ЗАДАНИЕ:
Верните дословно отрывок из текста о болезни Фрунзе: от слов «Лечебная комиссия стала» до слов «срочно сделать операцию.» включительно.
***** ТЕКСТ
Лечебная комиссия стала внимательно следить за состоянием здоровья наркомвоенмора, и, как только, находясь на отдыхе в Крыму, он почувствовал головную боль и недомогание, к нему срочно выехали врачи-консультанты. Они настояли на немедленном возвращении в Москву и госпитализации. Медики обнаружили у пациента язву и предложили срочно сделать операцию.
Иосиф Гамбург, врач, знавший Фрунзе, так описывает поведение приговоренного перед казнью: «Пока шло исследование больного, он был спокоен, шутил и смеялся. Но вот прошедшие один за другим консилиумы видных врачей установили, что налицо явная картина язвенного процесса в области двенадцатиперстной кишки. Было решено прибегнуть к операционному вмешательству. С этого момента бодрое настроение покинуло Михаила Васильевича. На людях он держался спокойно, расспрашивал о делах и давал советы. Но, когда посторонних не было, он становился озабоченным, задумчивым»28.
**********
***** ДАННЫЕ ДЛЯ АНАЛИЗА
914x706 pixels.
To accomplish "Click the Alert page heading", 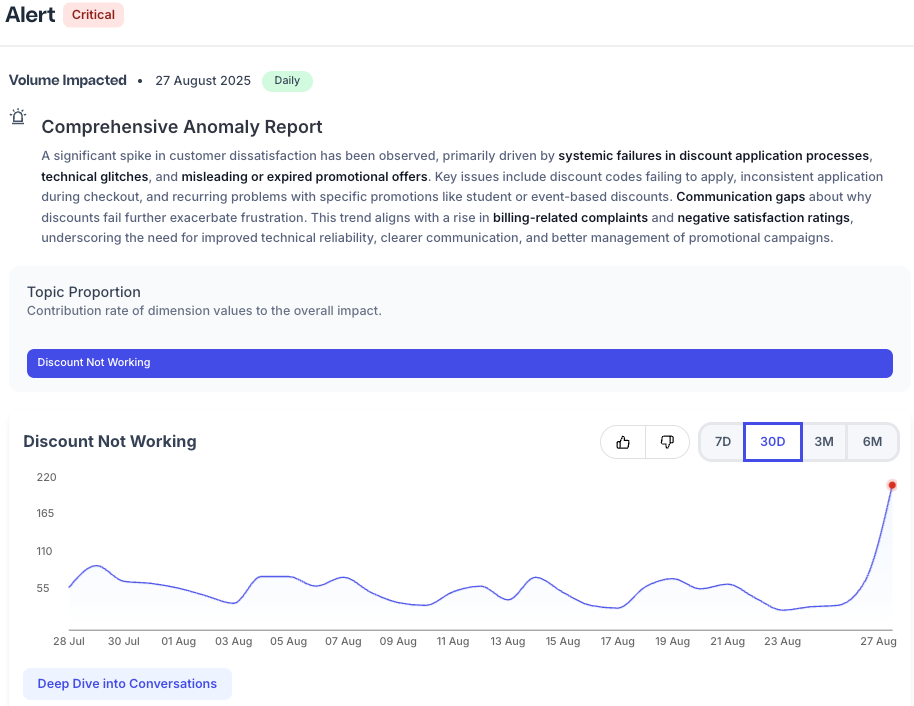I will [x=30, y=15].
**********
***** ДАННЫЕ ДЛЯ АНАЛИЗА
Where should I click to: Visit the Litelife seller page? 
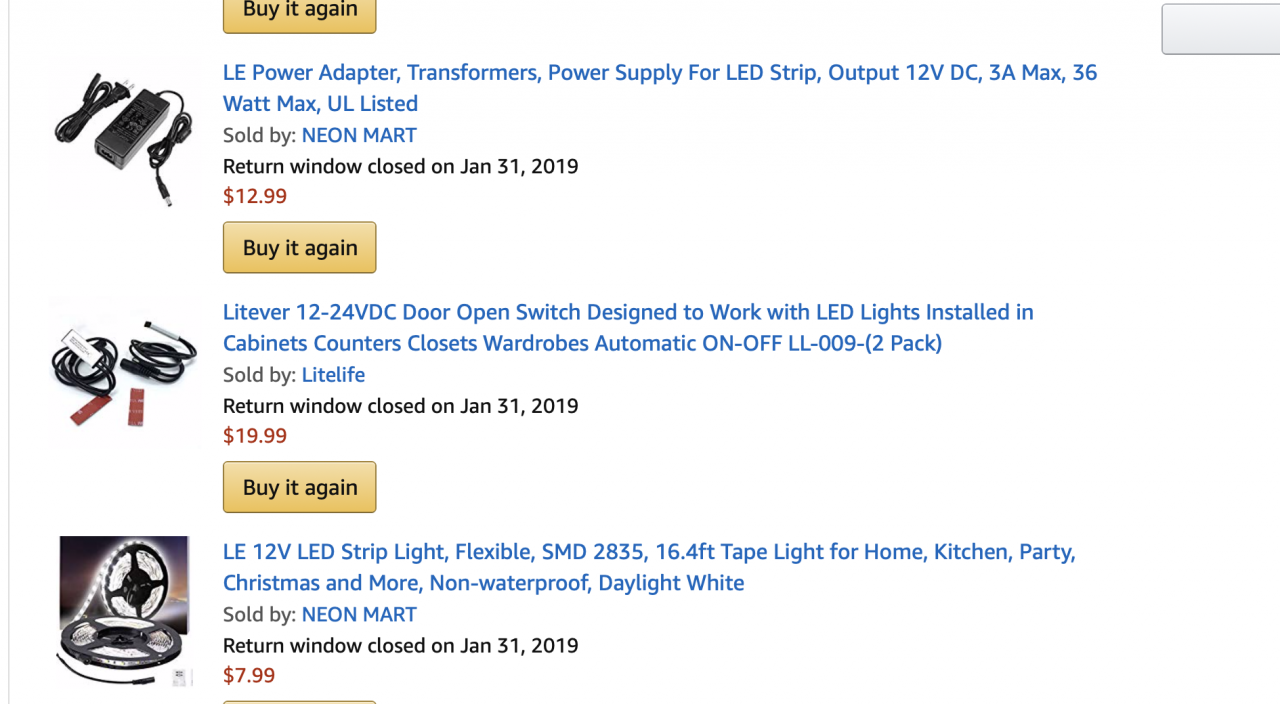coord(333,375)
**********
РЕЗУЛЬТАТ ВЫПОЛНЕНИЯ:
Лечебная комиссия стала внимательно следить за состоянием здоровья наркомвоенмора, и, как только, находясь на отдыхе в Крыму, он почувствовал головную боль и недомогание, к нему срочно выехали врачи-консультанты. Они настояли на немедленном возвращении в Москву и госпитализации. Медики обнаружили у пациента язву и предложили срочно сделать операцию.